My old haunt, the Elizabeth Street branch, has moved along the road slightly, but it still boasts “one of the broadest selections of salads in London”, which says pretty much all you need to know about the kitchen. It also promises a Taste of the Mediterranean — presumably that bit where the teriyaki salmon spawn. But only a pedant would object; it’s not as though anyone’s actually eating anything they slop out anyway.
The all-day brunch suggestions, mostly egg-based, looked fair enough, but since my friend and I were having a laidies’ luncheon we opted to push the salads around. I had the Bobby Bean Salad, medium sized, for eleven quid, and all I can say is I’m sorry for Bobby. My friend ordered the salmon, avocado and aubergine plate, which had those three things on it, for £22.75. Pale, greasy farmed salmon, face-pack avocado, Botoxed aubergine —collapsing mush beneath a toughened carapace. Plus some slimy chili oil. The Kickin’ Broccoli salad also featured the oil, some vaguely charred brassica flowers and very little else. “Mine’s quite tasty,” said my friend kindly. “The chili livens it up.”

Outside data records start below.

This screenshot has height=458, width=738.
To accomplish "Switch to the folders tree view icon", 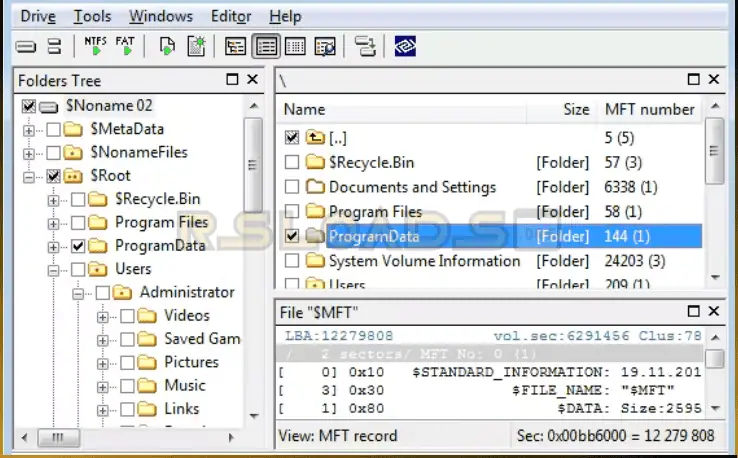I will click(x=235, y=46).
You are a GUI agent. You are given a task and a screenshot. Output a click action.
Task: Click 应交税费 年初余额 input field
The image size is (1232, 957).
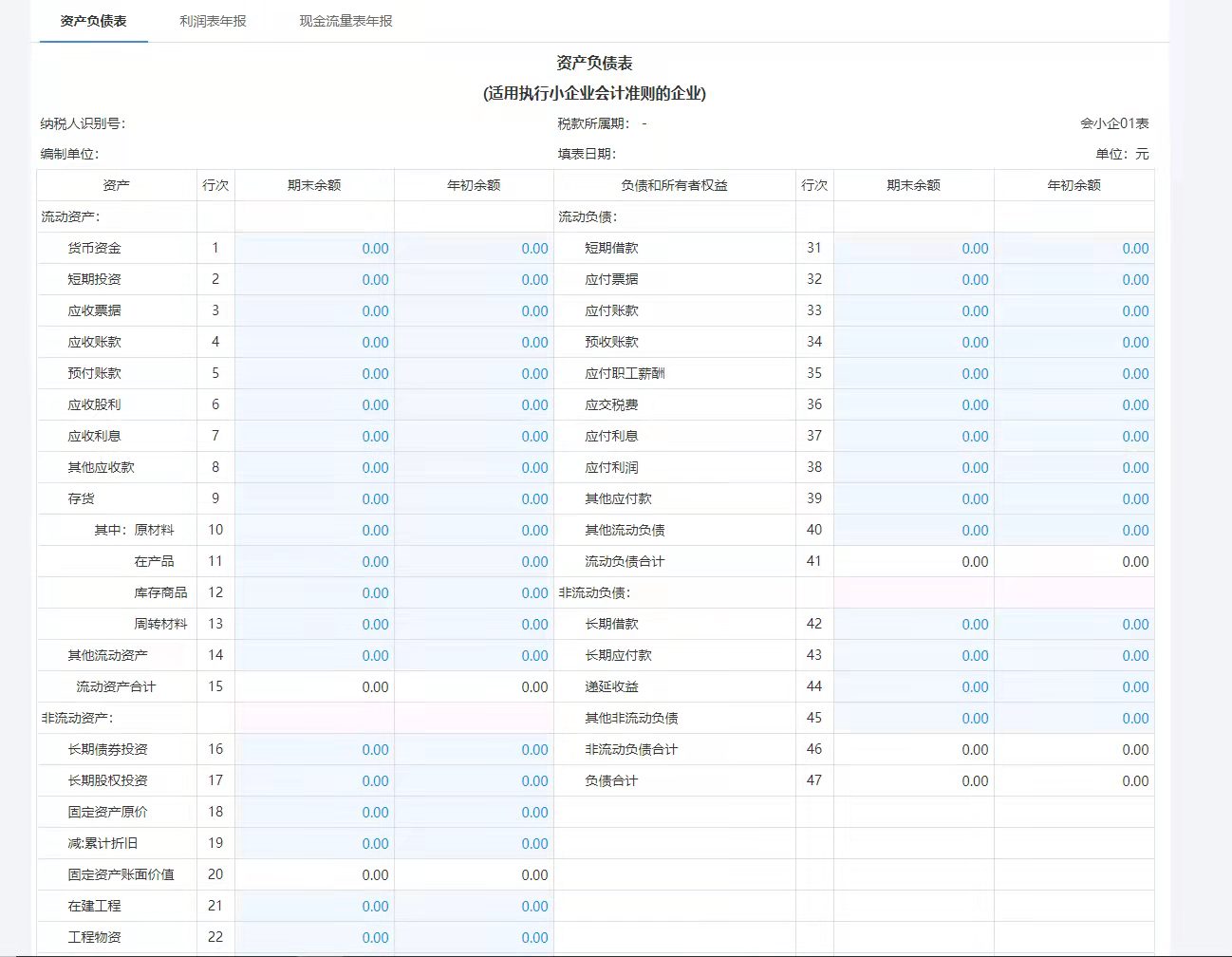1073,405
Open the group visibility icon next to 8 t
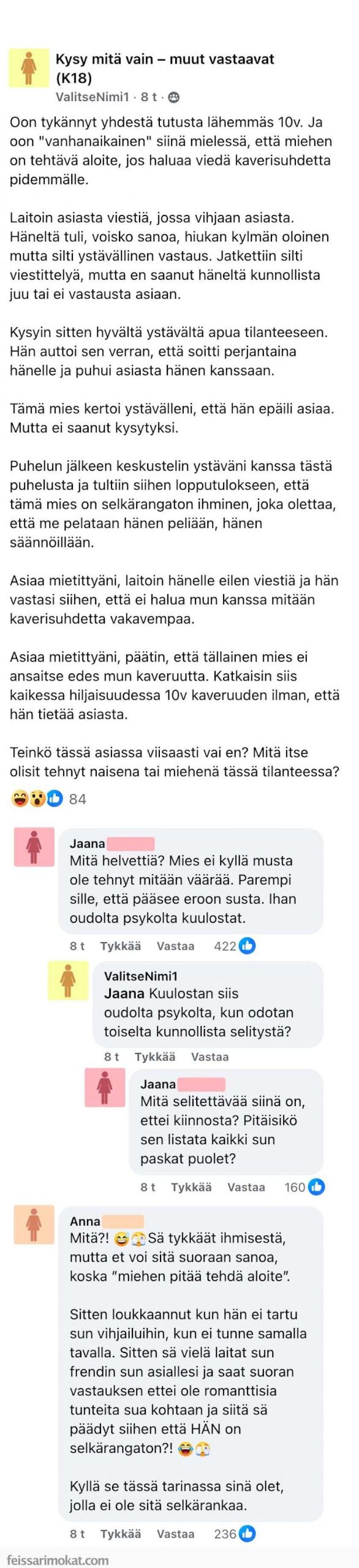359x1568 pixels. [174, 97]
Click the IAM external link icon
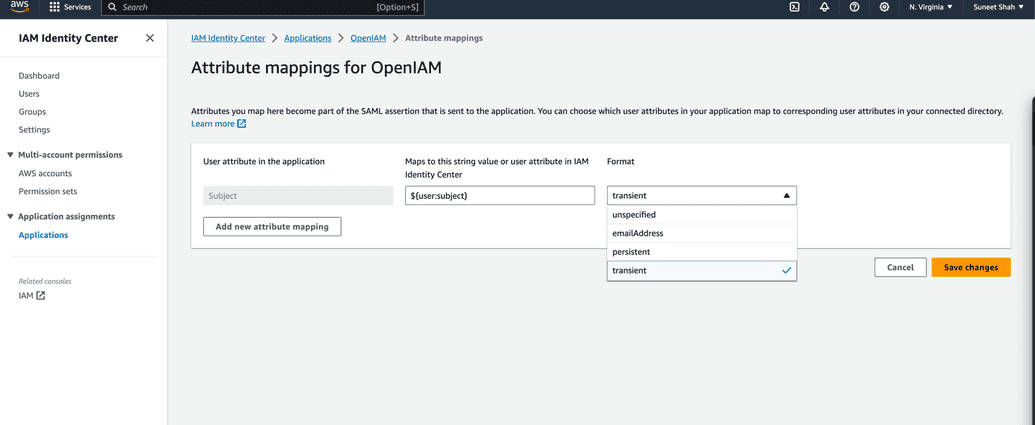The width and height of the screenshot is (1035, 425). (x=40, y=296)
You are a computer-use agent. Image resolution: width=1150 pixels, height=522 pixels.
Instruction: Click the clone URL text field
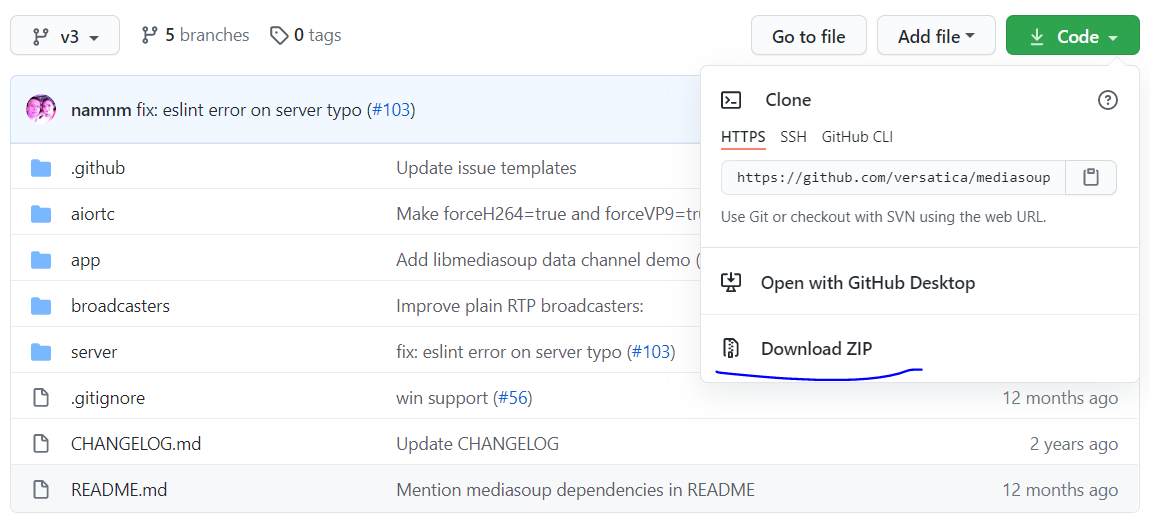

The plates come out, the plates go back, and nothing much has changed except the arrangement of the swill
There are more substantial dishes — generic chicken kebab and beef lasagne, presumably for nannies and children — but Baker & Spice’s core customers are mostly emaciated, swollen-mouthed women filling the time between fillers curling forkfuls of vegetable mulch. The plates come out, the plates go back, and nothing much has changed except the arrangement of the swill.

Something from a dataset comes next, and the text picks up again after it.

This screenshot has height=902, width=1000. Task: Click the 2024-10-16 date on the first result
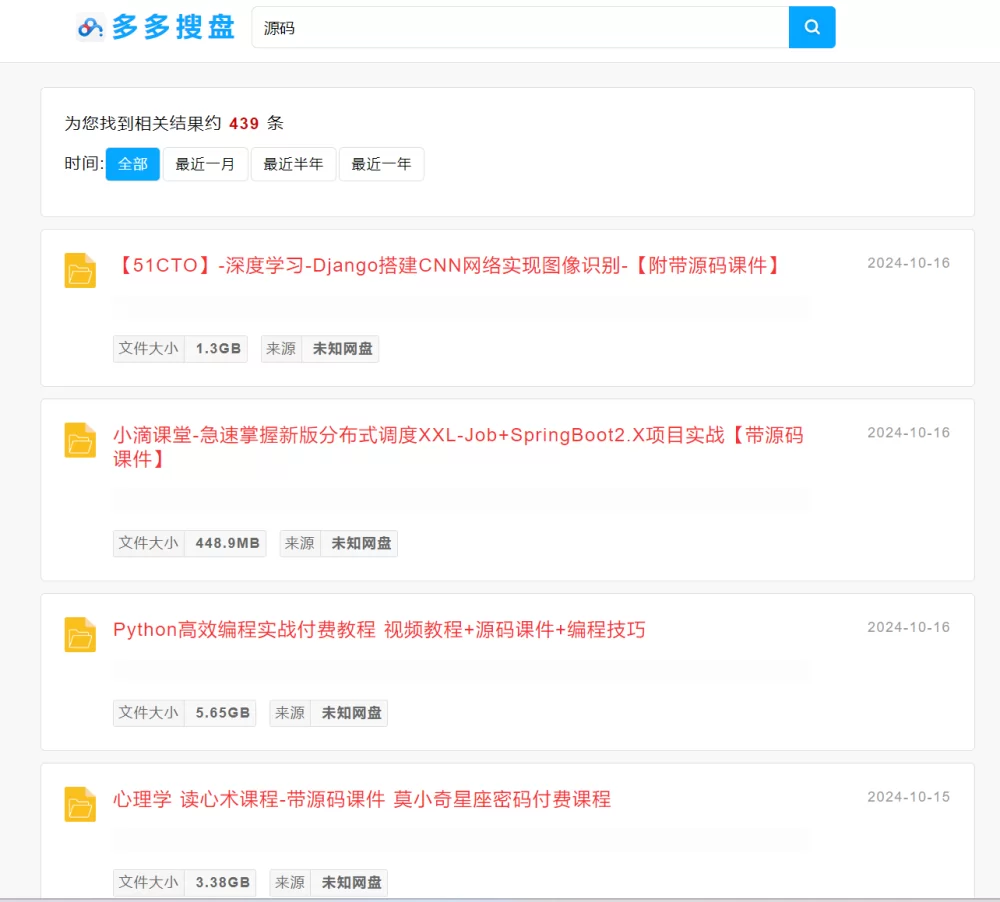pos(908,262)
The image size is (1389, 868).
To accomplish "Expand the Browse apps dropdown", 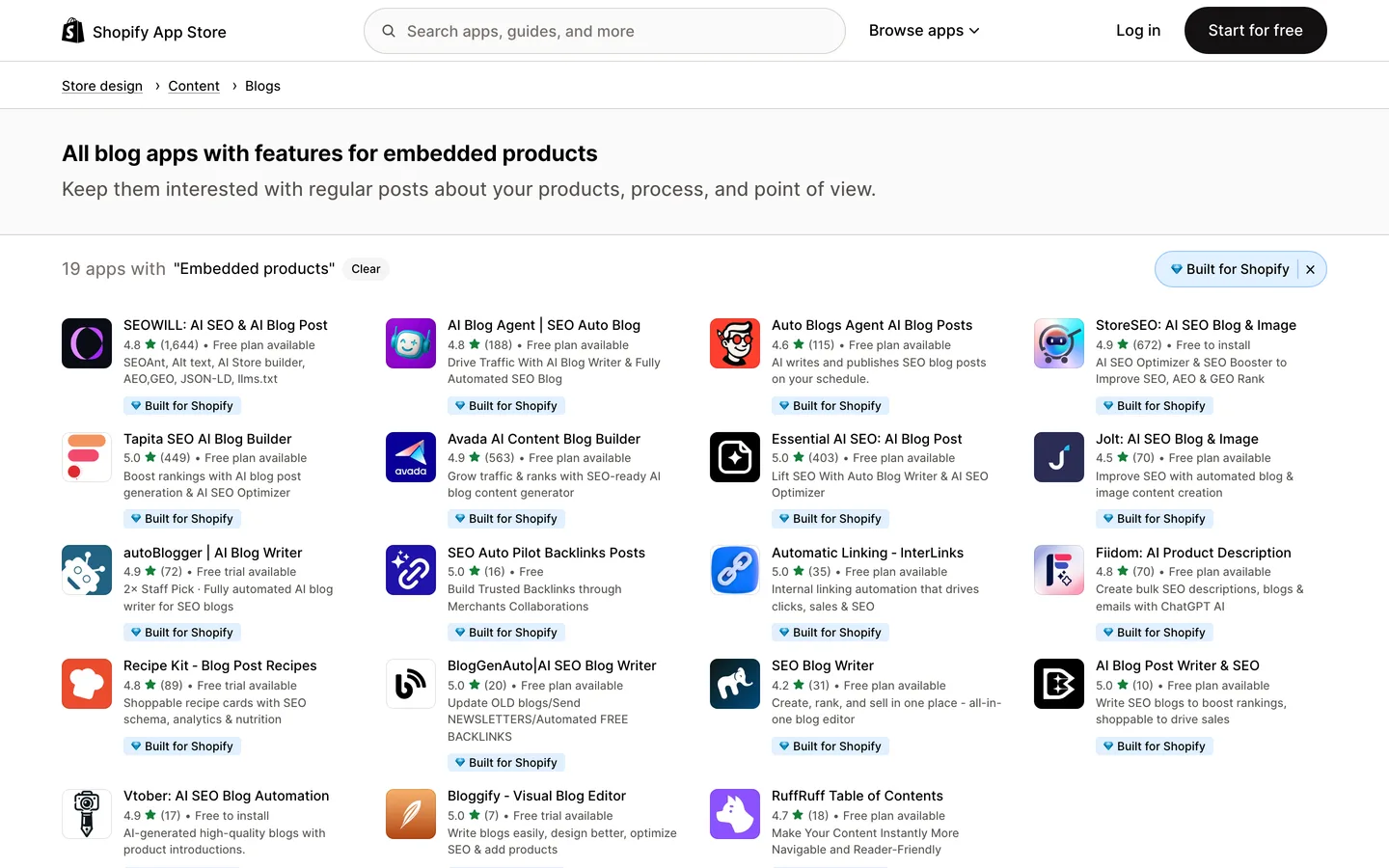I will coord(924,31).
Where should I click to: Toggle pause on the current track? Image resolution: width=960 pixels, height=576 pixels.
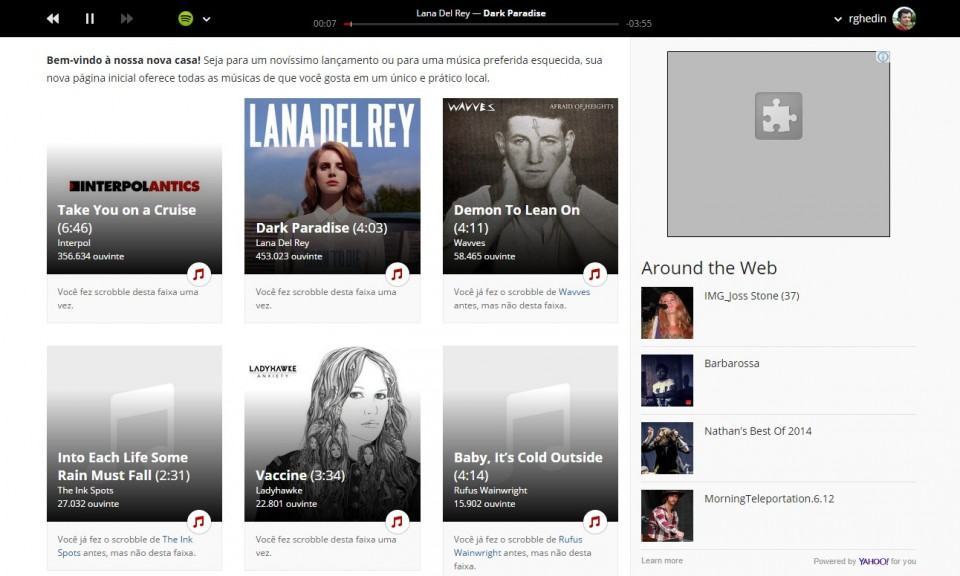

There’s nothing unpleasant about the look of the restaurant, and Elizabeth Street on a brisk Monday lunchtime is gay and pristine, but this is food (not cooking) which manifests nothing but contempt for its customers, a contempt which one feels is fully returned. Despite the allure of the stacked pains au chocolat and cinnamon whirls, the only food really being served up here is for the therapist’s couch.
Baker & Spice is a deeply anxious restaurant, but it’s curiously honest. I serve you something you feel obliged to pretend you want, you give it back to me untouched, I overcharge you for the privilege. It’s amazing how much disdain you can create with a few elderly croissants and a spiralized courgette.
Neurosis in other forms is catered for in the short wine list, which is much nicer than the rest of the menu. The prices remain silly, but we enjoyed a glass of peachy pink Minuty Rose and one of The Guv’nor red to keep out the cold, two of seven choices on the menu (a wider range is available behind the counter). Essentially though, this is the Stuccovia fishmonger’s revenge, so I regret that I didn’t launch my no-food concept earlier — it was a great idea, but Baker & Spice got there first.